■ **What the task requires**: For this exercise, reproduce only the lines from the one holding "Where should I" through the final line of the data below, exactly, and omit pictures.

■ **Information provided**:

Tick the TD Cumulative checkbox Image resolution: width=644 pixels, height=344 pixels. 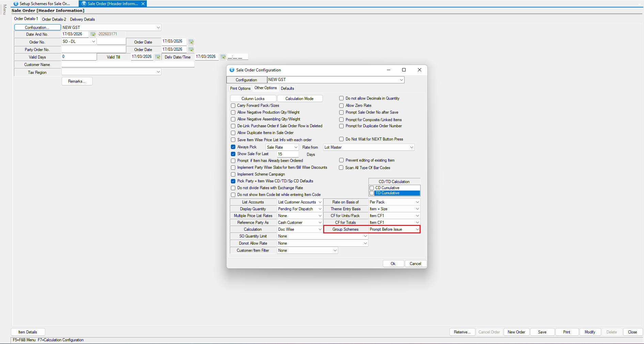[x=372, y=193]
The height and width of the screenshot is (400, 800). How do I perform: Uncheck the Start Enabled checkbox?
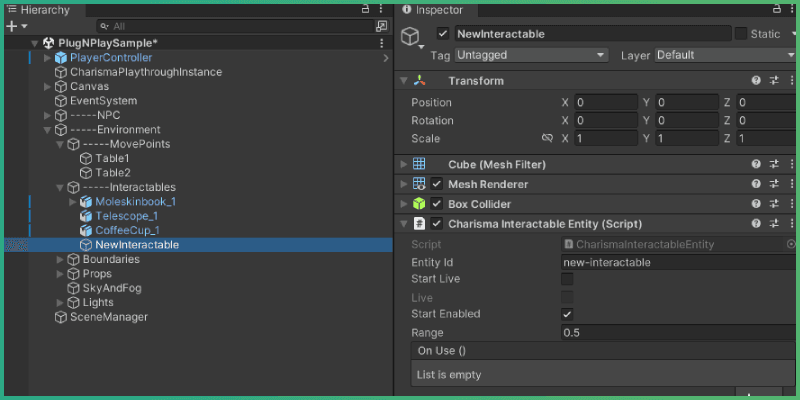[x=567, y=314]
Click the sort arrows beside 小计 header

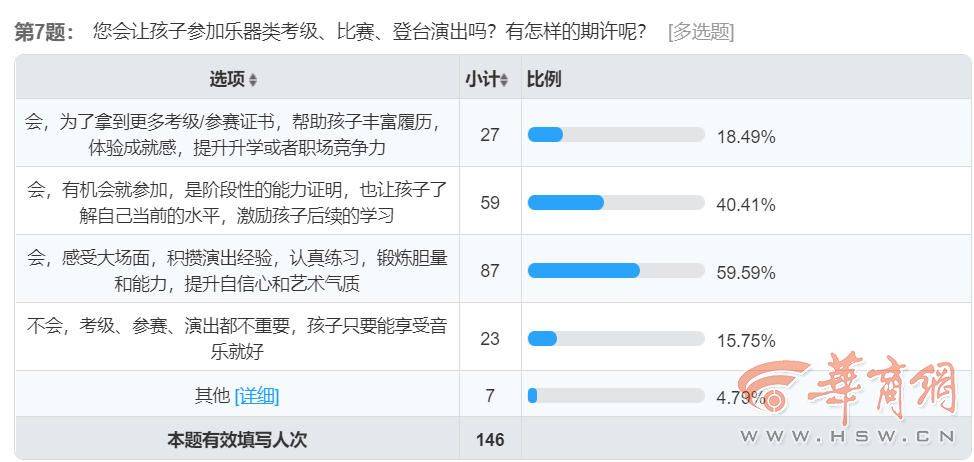point(504,79)
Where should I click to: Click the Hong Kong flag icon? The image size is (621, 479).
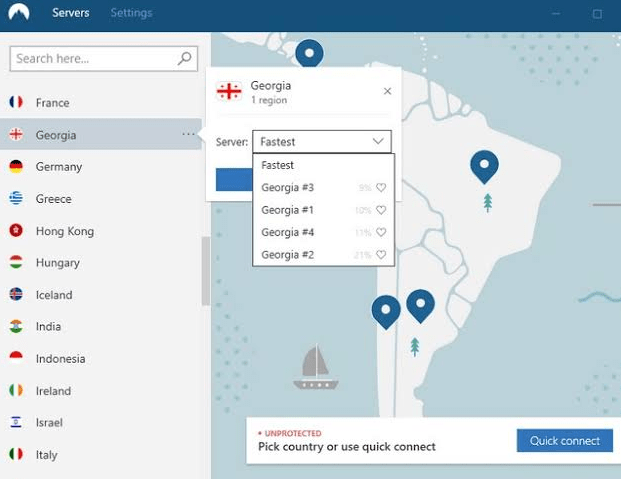coord(16,231)
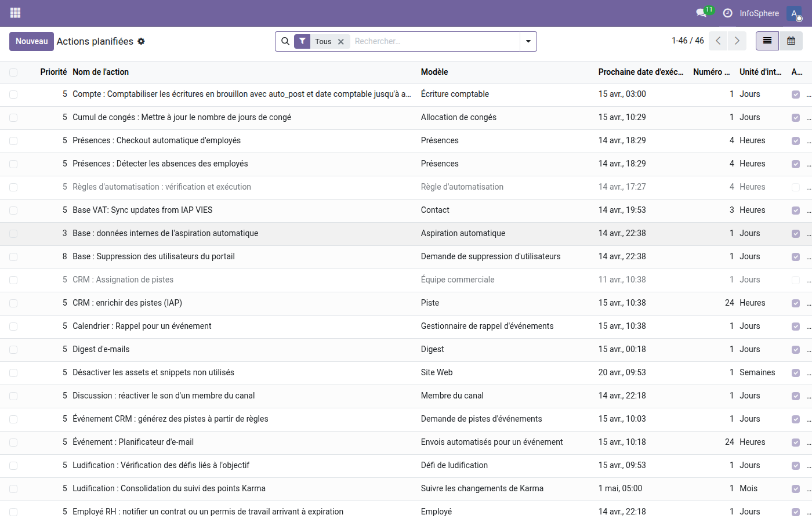The width and height of the screenshot is (812, 522).
Task: Sort by the Modèle column header
Action: pos(434,71)
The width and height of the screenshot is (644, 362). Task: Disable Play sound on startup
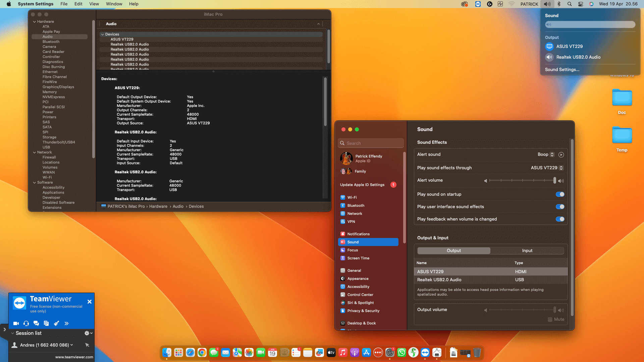(x=560, y=194)
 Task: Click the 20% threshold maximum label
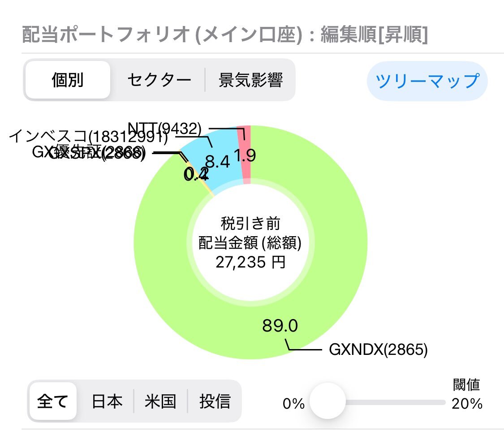coord(467,404)
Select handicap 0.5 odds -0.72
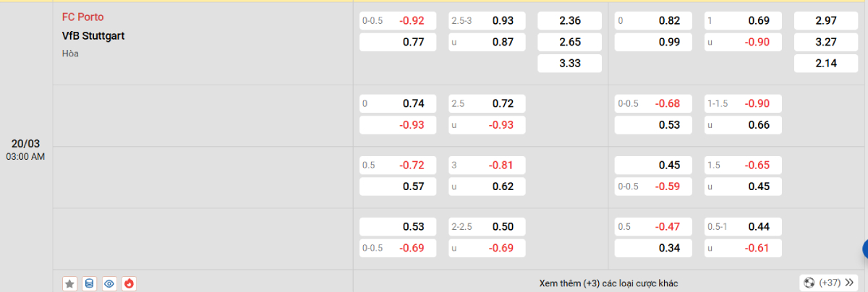868x292 pixels. coord(398,165)
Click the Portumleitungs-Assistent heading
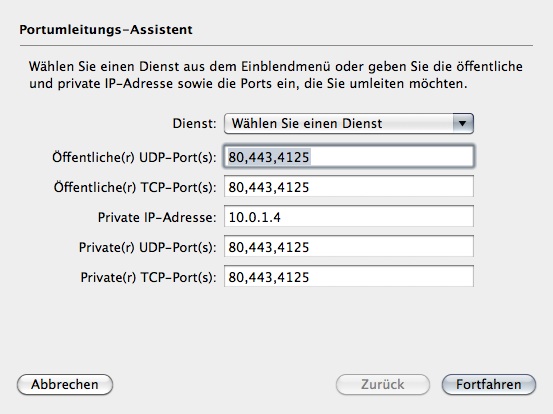This screenshot has width=553, height=414. click(106, 30)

■ **Final answer**:
Where should I click to: Click the Hong Kong flag icon? The image size is (621, 479).
coord(16,231)
The width and height of the screenshot is (812, 522).
Task: Sort by the Modèle column header
Action: pos(434,71)
The width and height of the screenshot is (644, 362). Task: Disable Play sound on startup
(x=560, y=194)
 Task: Click the 20% threshold maximum label
coord(467,404)
Select handicap 0.5 odds -0.72
868x292 pixels. coord(398,165)
Click the Portumleitungs-Assistent heading
This screenshot has width=553, height=414. click(106, 30)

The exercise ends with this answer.